Page excerpt:
Research paper documentation examples
Apr 27, 2018
If your instructor has specific requirements for the format of your research paper, check them before preparing your final draft. When you submit your paper, be sure to keep a secure copy.
The most common formatting is presented in the sections below:
Except for the running head (see below), leave margins of one inch at the top and bottom and on both sides of the text. If you plan to submit a printout on paper larger than 8½ by 11 inches, do not print the text in an area greater than 6½ by 9 inches.
Always choose an easily readable typeface (e.g., Times New Roman) in which the regular type style contrasts clearly with the italic, and set it to a standard size (e.g., 12 points). Do not justify the lines of text at the right margin; turn off any automatic hyphenation feature in your writing program. Double-space the entire research paper, including quotations, notes, and the list of works cited. Indent the first line of a paragraph half an inch from the left margin. Indent set-off quotations half an inch as well (for examples, see 76–80 in the MLA Handbook). Leave one space after a period or other concluding punctuation mark, unless your instructor prefers two spaces.
Heading and Title
Beginning one inch from the top of the first page and flush with the left margin, type your name, your instructor’s name, the course number, and the date on separate lines, double-spacing the lines. On a new, double-spaced line, center the title (fig. 1). Do not italicize or underline your title, put it in quotation marks or boldface, or type it in all capital letters. Follow the rules for capitalization in the MLA Handbook (67–68), and italicize only the words that you would italicize in the text.
Local Television Coverage of International News Events
The Attitude toward Violence in A Clockwork Orange
The Use of the Words Fair and Foul in Shakespeare’s Macbeth
Romanticism in England and the Scapigliatura in Italy
Do not use a period after your title or after any heading in the paper (e.g., Works Cited). Begin your text on a new, double-spaced line after the title, indenting the first line of the paragraph half an inch from the left margin.
A research paper does not normally need a title page, but if the paper is a group project, create a title page and list all the authors on it instead of in the header on page 1 of your essay. If your teacher requires a title page in lieu of or in addition to the header, format it according to the instructions you are given.
Running Head with Page Numbers
Number all pages consecutively throughout the research paper in the upper right-hand corner, half an inch from the top and flush with the right margin. Type your last name, followed by a space, before the page number (fig. 2). Do not use the abbreviation p. before the page number or add a period, a hyphen, or any other mark or symbol. Your writing program will probably allow you to create a running head of this kind that appears automatically on every page. Some teachers prefer that no running head appear on the first page. Follow your teacher’s preference.

Provided data:
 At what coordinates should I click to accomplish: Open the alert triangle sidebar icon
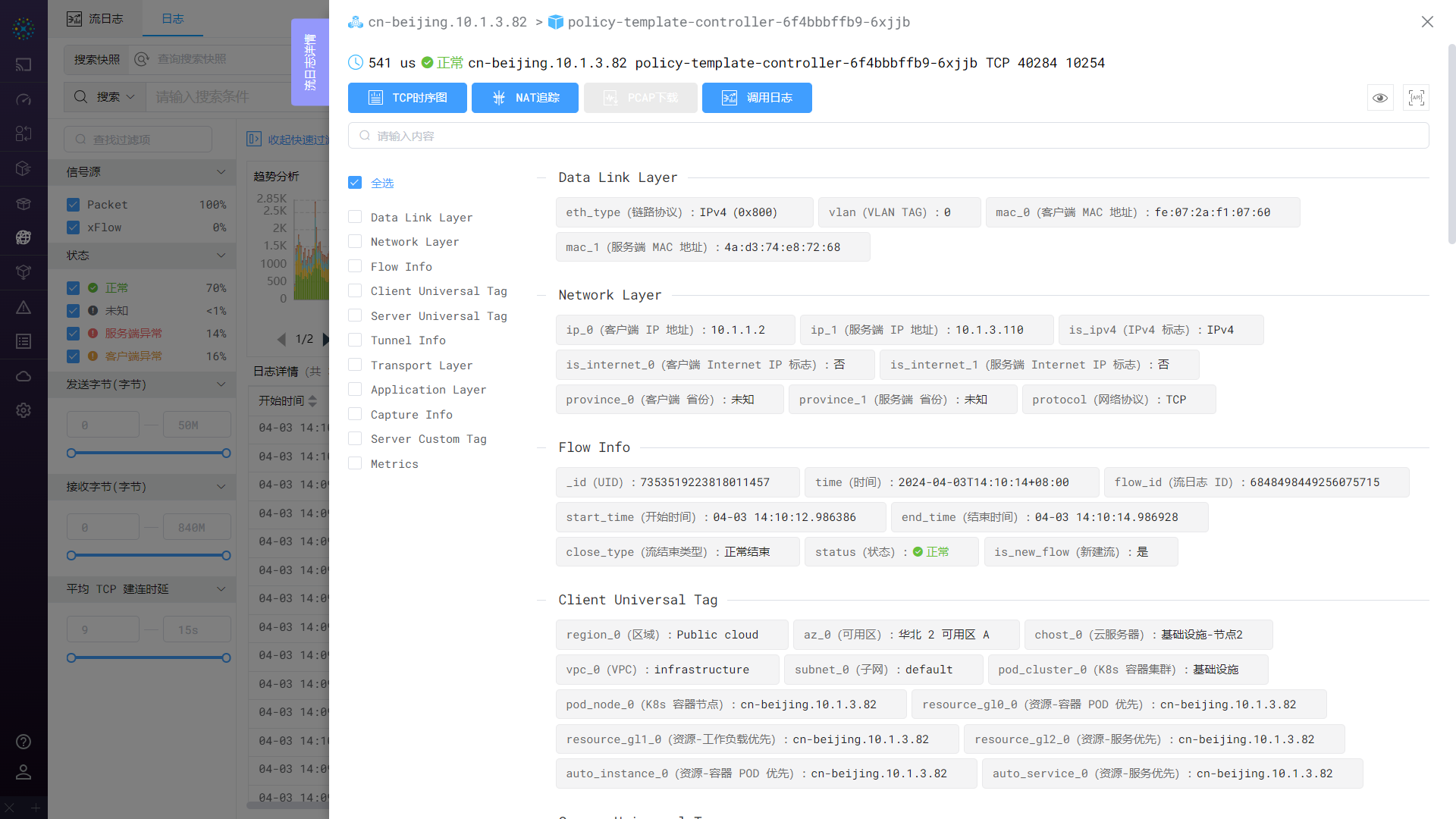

Work to complete:
1. Repeat the part of the research paper formatting guide starting with "Heading and Title" and going on through "in the text.".
2. Pick up the research paper formatting guide after its last sentence and keep writing.
The listing has no connection to the research paper formatting guide.

Responses to the tasks:
1.
Heading and Title
Beginning one inch from the top of the first page and flush with the left margin, type your name, your instructor’s name, the course number, and the date on separate lines, double-spacing the lines. On a new, double-spaced line, center the title (fig. 1). Do not italicize or underline your title, put it in quotation marks or boldface, or type it in all capital letters. Follow the rules for capitalization in the MLA Handbook (67–68), and italicize only the words that you would italicize in the text.

2.
Placement of the List of Works Cited
The list of works cited appears at the end of the paper, after any endnotes. Begin the list on a new page. The list contains the same running head as the main text. The page numbering in the running head continues uninterrupted throughout. For example, if the text of your research paper (including any endnotes) ends on page 10, the works-cited list begins on page 11. Center the title, Works Cited, an inch from the top of the page (fig. 3). (If the list contains only one entry, make the heading Work Cited.) Double-space between the title and the first entry. Begin each entry flush with the left margin; if an entry runs more than one line, indent the subsequent line or lines half an inch from the left margin. This format is sometimes called hanging indention, and you can set your writing program to create it automatically for a group of paragraphs. Hanging indention makes alphabetical lists easier to use. Double-space the entire list. Continue it on as many pages as necessary.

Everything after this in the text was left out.